In the aftermath of a tragedy like this, there will once again be calls from both sides of the gun debate. Those supporting gun laws will be calling for a total ban on guns, which of course the NRA will never allow. Those against gun laws will be screaming 2nd Amendment rights. And in the screams and emotions, there will be absolutely no reasonable, rational discourse, so nothing will get done. Until the next tragedy, the next school shooting, the next sniper incident, at which point the cycle will begin again.

Lather, rinse, repeat.

So what is the solution? Is it to truly get rid of all guns, to legislate them out of existance? Is it education? What is the solution?

Honestly, I don't know.

Personally, I don't think simple legislation will work. You can make tighter and tighter gun laws all you want: since criminals don't worry about other laws, then why should that stop them? Will it stop the accidents? Maybe. Will it stop the school shootings? I doubt it - most of them were committed with illegal guns, if I remember correctly.

Is this to say I'm anti-gun-legislation, that I'm one of those "NRA freaks"? No, I'm not. I support laws stating that guns and ammunition should be locked up and sold separately. I don't think anyone needs an M-16 or an AK-47 to go hunting. I support laws stating that there should be waiting periods and that we shouldn't sell to children.

However, I also support laws stating that everyone should know gun safety. How many accidents a year happen because kids are fooling around with Dad's or Mom's gun and it "just went off?" Let me tell you, my father made DAMN sure us kids ALL knew what a gun was. Number 1, it wasn't a toy. Number 2, if you point it at someone, you damn well better know what the consequences are. Number 3, if you aren't prepared to kill someone, don't point the damn gun at them.

Yes, guns are glamorized by American society. You only have to look at the movies, the music, the books to see that. So's organized crime (The Sopranos, anyone? Or Goodfellas?), drugs (Blow?), and any number of other things that really aren't good for our society in general.

So what's the answer? I don't know. Maybe it's time for a world-wide cleansing and starting over. (Damn, that sounds cynical, but it's quarter past 1 in the morning).

Maybe it's time humanity in general started taking responsibility for our own damn actions and started acting like damn adults.
Otherwise known as Why Val doesn't get along with fanatics of any stripe. This is yet another rant, and no, not aimed at anyone in particular, and it may get me unfriended from several people on my flist, but hell, it's my journal and I'll rant if I want to. Right? Right.

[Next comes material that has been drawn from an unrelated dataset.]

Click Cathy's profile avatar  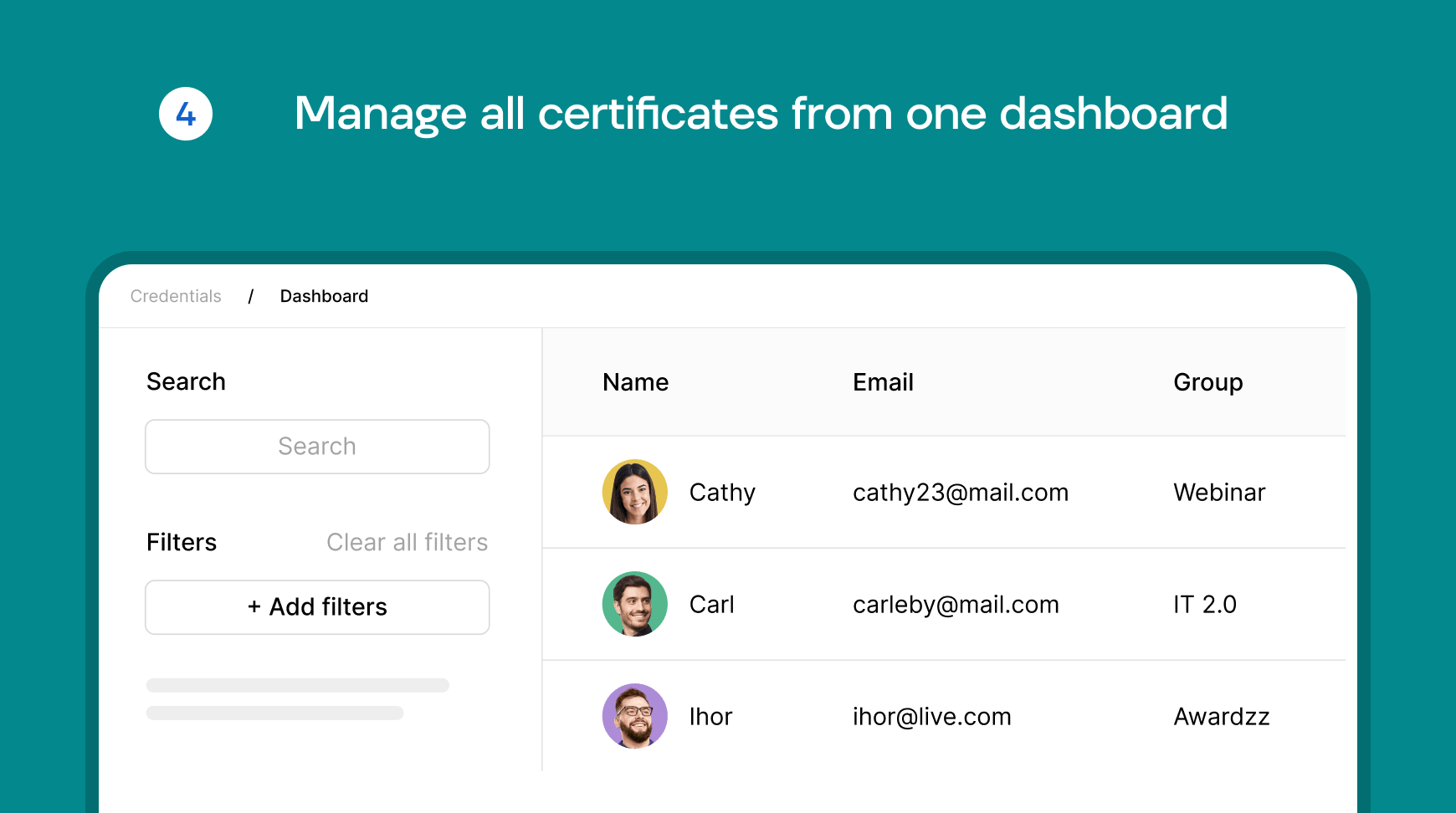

I've been thinking here (while waiting for my bathtub to unclog, which is why I'm still awake at 3:30 am EST and posting) about various issues that are bothering folks on my flist, and why I'm very, very loath to get into most of the discussions.

It's because of the fanatics and their zero-sum thinking.

I mean, really, how can you argue with the statement "Fewer guns means fewer deaths from guns"? Or "If there were no US soldiers in Iraq, our boys and girls wouldn't be dying in the desert"? Or "A woman shouldn't have to bow down to archaic societal norms that only seek to shame her into believing that her body is evil"? You can't. Why?

Because they're absolutist statements. It's an all-or-nothing statement. You either agree, or you become the enemy.

The problem with this?

This ain't a zero-sum world.

Life doesn't come at you in black and white. I'm hard-pressed at 3:30 am to come up with any issues that are simply black and white. Even things like drugs aren't black and white. (Cocaine snorted through your nose is bad. Cocaine packed around your eye after surgery is good. Cocaine in a mixture with opiates and other drugs gives comfort and pain relief to the terminally ill.) There has to be some give and take in every situation.

Fanatics, however, don't want that. In my experience, they either can't or won't accept that in order to get most of what they want, they have to give up something. We aren't animals. We're people. Rational, thinking, reasoning people.

Or at least, we're supposed to be.

You can't reason with a fanatic. It's either their way or the highway. And that's sad. Because that clinging to a zero-sum mentality means that they see everything as a battle. "I am right, therefore I must win, because only I am right, and there is no other way!" becomes their battle cry. And so no one wins. Everyone loses, because nobody was able to be a rational adult and say, "Look, here's my point of view. Here's your point of view. We've got some things in common. Let's see how we can combine them to come up with a solution that mostly works for everyone."

And folks wonder why I tend to just take my toys and go home. At least that way, I still have some toys to play with.